Interestingly, the increase in expression from pRMA2OP1 over pLJR50 in P. aeruginosa PAO1 was not reproduced in P. aeruginosa PDO111 (rhlR) or in E. coli MG4(pPCS11) (Tables 3 and 4). While strain PDO111 is isogenic with strain PAO1, the role of RhlR in lasB expression is still unclear, and its absence may be limiting lasB expression at a different level of regulation. Alternatively, the increase in OP1 sequence number may require strain- or species-specific concentrations of active LasR/3OC₁₂-HSL in order to maximize expression. These optimal concentrations may be influenced by plasmid copy number or by intracellular binding conditions. The intracellular concentration of 3OC₁₂-HSL may be a limiting factor in active complex formation, particularly if E. coli has an efflux pump functionally homologous to the proposed P. aeruginosa 3OC₁₂-HSL efflux pump (36). Supporting this hypothesis is the autoinducer-independent overexpression from pRMA2OP1 in the presence of the truncated LasR (Table 4).

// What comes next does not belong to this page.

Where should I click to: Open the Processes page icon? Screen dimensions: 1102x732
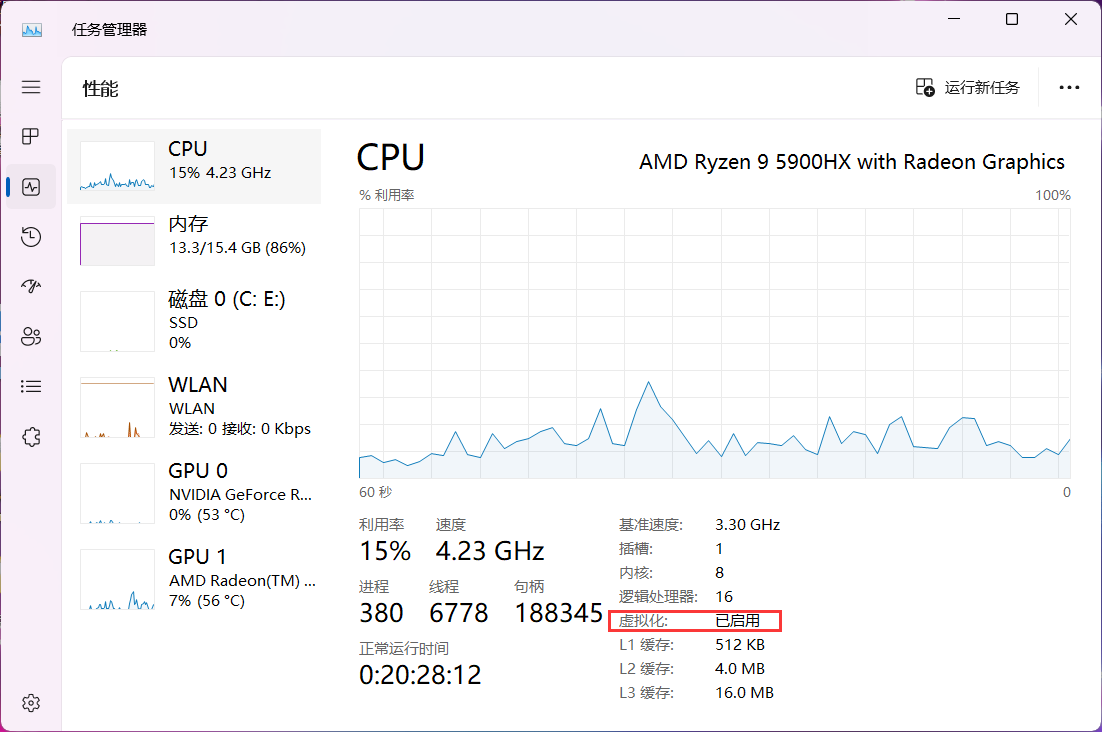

The disparate effect of the OP2 random-sequence replacement in the two rhl mutant backgrounds was a surprising result (Table 3). The lack of C₄-HSL and the lack of RhlR do not result in equivalent phenotypes, suggesting roles independent of each other. The random sequence in pRMA52 may stimulate lasB transcription in an rhlI background. Alternatively, RhlR may bind OP2 in the absence of C₄-HSL, resulting in a nonproductive competition with LasR/3OC₁₂-HSL. Replacement of OP2 would then lead to a relaxation of inhibition in strain PDO100 (rhlI), resulting in unexpectedly high activation from pRMA52. Binding by RhlR to OP2 may result in either a less-stable LasR-RNAP complex that prevents promoter isomerization or from formation of an overly stable LasR-RNAP complex that prevents promoter clearance by the polymerase. Binding by RhlR to OP2 would depend on a number of criteria: (i) RhlR has DNA-binding capability in the absence of its cognate autoinducer, (ii) RhlR recognizes OP2, and (iii) OP2-mediated lasB activation is not a generalized protein-DNA binding effect but rather is specific to LasR binding.